▶ _Job_
Take the lines from the one containing "Minimize the 3D Coverage Map window" through the one containing "pyautogui.click(x=413, y=14)". Write out only those lines again, swapping "Minimize" for "Maximize" and leaving everything else unchanged.

▶ _Extracted material_
▬▬▬▬▬▬

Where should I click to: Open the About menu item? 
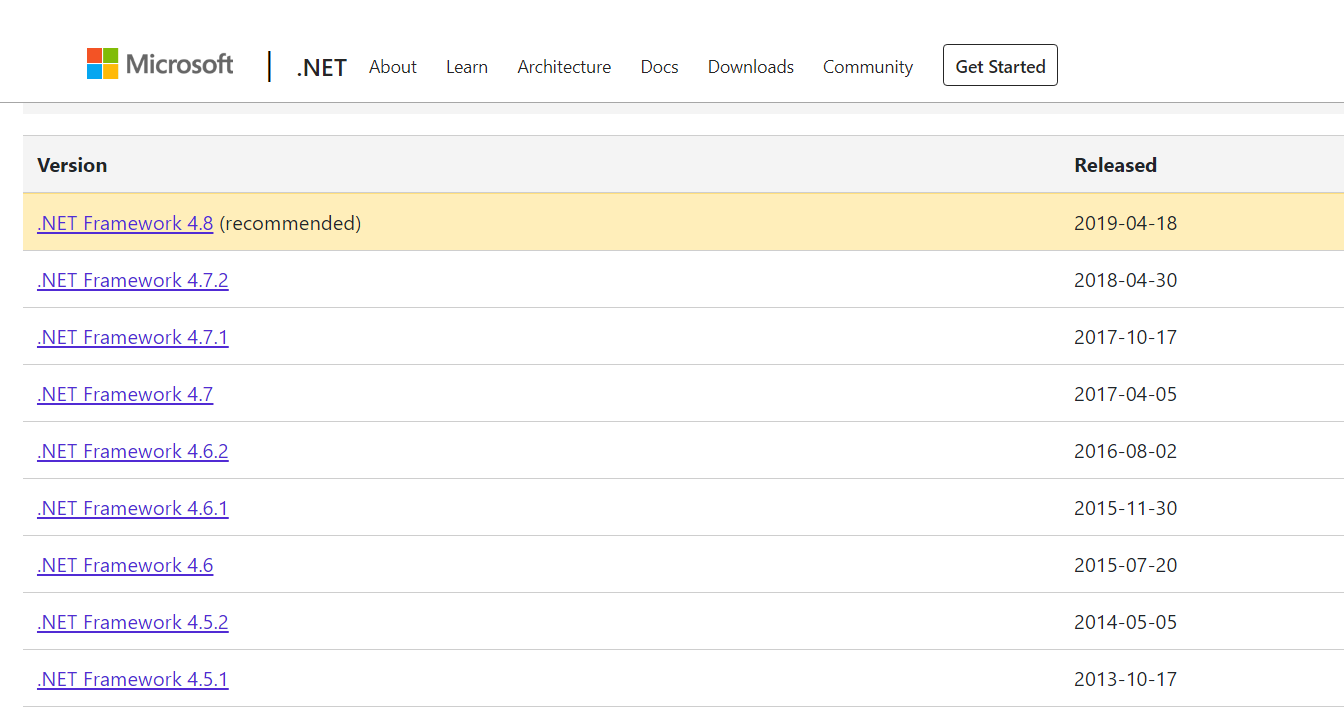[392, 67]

▬▬▬▬▬▬

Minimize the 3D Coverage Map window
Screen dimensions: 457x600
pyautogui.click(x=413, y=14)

▬▬▬▬▬▬

▶ _Task result_
Maximize the 3D Coverage Map window
Screen dimensions: 457x600
pyautogui.click(x=413, y=14)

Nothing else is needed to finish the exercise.